» **Written problem**
Duplicate all of the rows below, reproducing each line character for character.

» **Target pointing data**
—————

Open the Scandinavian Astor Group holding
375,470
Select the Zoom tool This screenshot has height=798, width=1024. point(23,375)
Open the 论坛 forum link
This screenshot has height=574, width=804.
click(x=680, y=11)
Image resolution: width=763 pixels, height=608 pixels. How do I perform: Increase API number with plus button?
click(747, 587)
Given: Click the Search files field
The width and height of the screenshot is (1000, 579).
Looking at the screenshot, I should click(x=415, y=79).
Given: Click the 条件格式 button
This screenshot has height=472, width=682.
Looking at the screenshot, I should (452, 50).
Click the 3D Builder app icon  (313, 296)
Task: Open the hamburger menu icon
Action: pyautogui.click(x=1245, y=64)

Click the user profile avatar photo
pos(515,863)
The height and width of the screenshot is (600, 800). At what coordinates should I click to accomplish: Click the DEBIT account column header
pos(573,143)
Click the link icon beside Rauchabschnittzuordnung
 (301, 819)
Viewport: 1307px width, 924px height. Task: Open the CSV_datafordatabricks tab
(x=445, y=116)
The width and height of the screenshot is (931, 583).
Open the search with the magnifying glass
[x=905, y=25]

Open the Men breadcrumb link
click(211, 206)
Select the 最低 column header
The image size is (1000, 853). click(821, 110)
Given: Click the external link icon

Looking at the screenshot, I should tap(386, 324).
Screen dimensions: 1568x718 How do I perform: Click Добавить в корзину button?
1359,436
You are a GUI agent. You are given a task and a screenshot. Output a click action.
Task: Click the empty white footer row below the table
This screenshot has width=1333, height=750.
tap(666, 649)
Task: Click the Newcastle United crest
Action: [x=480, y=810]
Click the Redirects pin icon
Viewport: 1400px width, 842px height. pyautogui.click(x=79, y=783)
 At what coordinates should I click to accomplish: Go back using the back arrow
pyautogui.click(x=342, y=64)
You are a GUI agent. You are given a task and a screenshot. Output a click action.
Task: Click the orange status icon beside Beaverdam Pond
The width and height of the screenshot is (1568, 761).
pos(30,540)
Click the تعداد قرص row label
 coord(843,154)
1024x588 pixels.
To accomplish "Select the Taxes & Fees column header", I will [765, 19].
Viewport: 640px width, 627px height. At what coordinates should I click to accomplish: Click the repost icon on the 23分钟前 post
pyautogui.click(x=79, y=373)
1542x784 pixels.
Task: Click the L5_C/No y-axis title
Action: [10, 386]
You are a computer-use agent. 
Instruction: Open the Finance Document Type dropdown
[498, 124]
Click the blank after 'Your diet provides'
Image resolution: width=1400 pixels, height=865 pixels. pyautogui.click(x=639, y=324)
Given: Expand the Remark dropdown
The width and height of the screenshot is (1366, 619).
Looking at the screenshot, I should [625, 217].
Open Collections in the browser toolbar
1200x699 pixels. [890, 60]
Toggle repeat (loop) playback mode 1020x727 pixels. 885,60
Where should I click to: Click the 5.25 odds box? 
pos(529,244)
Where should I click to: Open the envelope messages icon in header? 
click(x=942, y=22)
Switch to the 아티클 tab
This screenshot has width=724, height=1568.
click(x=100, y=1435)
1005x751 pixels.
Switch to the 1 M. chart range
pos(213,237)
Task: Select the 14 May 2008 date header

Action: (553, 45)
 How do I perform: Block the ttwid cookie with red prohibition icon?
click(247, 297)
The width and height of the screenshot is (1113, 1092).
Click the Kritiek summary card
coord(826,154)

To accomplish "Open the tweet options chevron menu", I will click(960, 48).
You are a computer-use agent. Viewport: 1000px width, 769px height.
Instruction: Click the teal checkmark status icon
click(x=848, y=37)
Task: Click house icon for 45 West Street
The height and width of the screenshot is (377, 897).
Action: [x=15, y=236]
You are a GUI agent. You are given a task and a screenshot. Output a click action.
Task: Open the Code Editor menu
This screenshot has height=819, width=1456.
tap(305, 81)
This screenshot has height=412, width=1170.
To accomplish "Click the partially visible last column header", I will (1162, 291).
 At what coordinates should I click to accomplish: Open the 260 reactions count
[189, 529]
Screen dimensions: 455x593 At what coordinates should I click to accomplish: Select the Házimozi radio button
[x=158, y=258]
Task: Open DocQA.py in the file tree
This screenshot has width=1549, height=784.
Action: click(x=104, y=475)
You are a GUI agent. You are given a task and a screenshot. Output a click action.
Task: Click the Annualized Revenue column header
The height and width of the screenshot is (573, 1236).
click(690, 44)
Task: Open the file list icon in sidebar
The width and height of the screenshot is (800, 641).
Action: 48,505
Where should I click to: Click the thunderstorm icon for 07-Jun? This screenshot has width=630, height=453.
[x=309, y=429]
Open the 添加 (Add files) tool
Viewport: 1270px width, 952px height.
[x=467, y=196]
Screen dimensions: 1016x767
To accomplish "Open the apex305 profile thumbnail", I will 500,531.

—————

» **Task output**
Open the Scandinavian Astor Group holding
375,470
Select the Zoom tool This screenshot has height=798, width=1024. point(23,375)
Open the 论坛 forum link
This screenshot has height=574, width=804.
click(x=680, y=11)
Image resolution: width=763 pixels, height=608 pixels. How do I perform: Increase API number with plus button?
click(747, 587)
Given: Click the Search files field
The width and height of the screenshot is (1000, 579).
Looking at the screenshot, I should click(x=415, y=79).
Given: Click the 条件格式 button
This screenshot has height=472, width=682.
Looking at the screenshot, I should (452, 50).
Click the 3D Builder app icon  (313, 296)
Task: Open the hamburger menu icon
Action: pyautogui.click(x=1245, y=64)

Click the user profile avatar photo
pos(515,863)
The height and width of the screenshot is (600, 800). At what coordinates should I click to accomplish: Click the DEBIT account column header
pos(573,143)
Click the link icon beside Rauchabschnittzuordnung
 (301, 819)
Viewport: 1307px width, 924px height. Task: Open the CSV_datafordatabricks tab
(x=445, y=116)
The width and height of the screenshot is (931, 583).
Open the search with the magnifying glass
[x=905, y=25]

Open the Men breadcrumb link
click(211, 206)
Select the 最低 column header
The image size is (1000, 853). click(821, 110)
Given: Click the external link icon

Looking at the screenshot, I should tap(386, 324).
Screen dimensions: 1568x718 How do I perform: Click Добавить в корзину button?
1359,436
You are a GUI agent. You are given a task and a screenshot. Output a click action.
Task: Click the empty white footer row below the table
This screenshot has width=1333, height=750.
tap(666, 649)
Task: Click the Newcastle United crest
Action: [x=480, y=810]
Click the Redirects pin icon
Viewport: 1400px width, 842px height. pyautogui.click(x=79, y=783)
 At what coordinates should I click to accomplish: Go back using the back arrow
pyautogui.click(x=342, y=64)
You are a GUI agent. You are given a task and a screenshot. Output a click action.
Task: Click the orange status icon beside Beaverdam Pond
The width and height of the screenshot is (1568, 761).
pos(30,540)
Click the تعداد قرص row label
 coord(843,154)
1024x588 pixels.
To accomplish "Select the Taxes & Fees column header", I will [765, 19].
Viewport: 640px width, 627px height. At what coordinates should I click to accomplish: Click the repost icon on the 23分钟前 post
pyautogui.click(x=79, y=373)
1542x784 pixels.
Task: Click the L5_C/No y-axis title
Action: [10, 386]
You are a computer-use agent. 
Instruction: Open the Finance Document Type dropdown
[498, 124]
Click the blank after 'Your diet provides'
Image resolution: width=1400 pixels, height=865 pixels. pyautogui.click(x=639, y=324)
Given: Expand the Remark dropdown
The width and height of the screenshot is (1366, 619).
Looking at the screenshot, I should [625, 217].
Open Collections in the browser toolbar
1200x699 pixels. [890, 60]
Toggle repeat (loop) playback mode 1020x727 pixels. 885,60
Where should I click to: Click the 5.25 odds box? 
pos(529,244)
Where should I click to: Open the envelope messages icon in header? 
click(x=942, y=22)
Switch to the 아티클 tab
This screenshot has width=724, height=1568.
click(x=100, y=1435)
1005x751 pixels.
Switch to the 1 M. chart range
pos(213,237)
Task: Select the 14 May 2008 date header

Action: (553, 45)
 How do I perform: Block the ttwid cookie with red prohibition icon?
click(247, 297)
The width and height of the screenshot is (1113, 1092).
Click the Kritiek summary card
coord(826,154)

To accomplish "Open the tweet options chevron menu", I will click(960, 48).
You are a computer-use agent. Viewport: 1000px width, 769px height.
Instruction: Click the teal checkmark status icon
click(x=848, y=37)
Task: Click house icon for 45 West Street
The height and width of the screenshot is (377, 897).
Action: [x=15, y=236]
You are a GUI agent. You are given a task and a screenshot. Output a click action.
Task: Open the Code Editor menu
This screenshot has height=819, width=1456.
tap(305, 81)
This screenshot has height=412, width=1170.
To accomplish "Click the partially visible last column header", I will (1162, 291).
 At what coordinates should I click to accomplish: Open the 260 reactions count
[189, 529]
Screen dimensions: 455x593 At what coordinates should I click to accomplish: Select the Házimozi radio button
[x=158, y=258]
Task: Open DocQA.py in the file tree
This screenshot has width=1549, height=784.
Action: click(x=104, y=475)
You are a GUI agent. You are given a task and a screenshot. Output a click action.
Task: Click the Annualized Revenue column header
The height and width of the screenshot is (573, 1236).
click(690, 44)
Task: Open the file list icon in sidebar
The width and height of the screenshot is (800, 641).
Action: 48,505
Where should I click to: Click the thunderstorm icon for 07-Jun? This screenshot has width=630, height=453.
[x=309, y=429]
Open the 添加 (Add files) tool
Viewport: 1270px width, 952px height.
[x=467, y=196]
Screen dimensions: 1016x767
To accomplish "Open the apex305 profile thumbnail", I will 500,531.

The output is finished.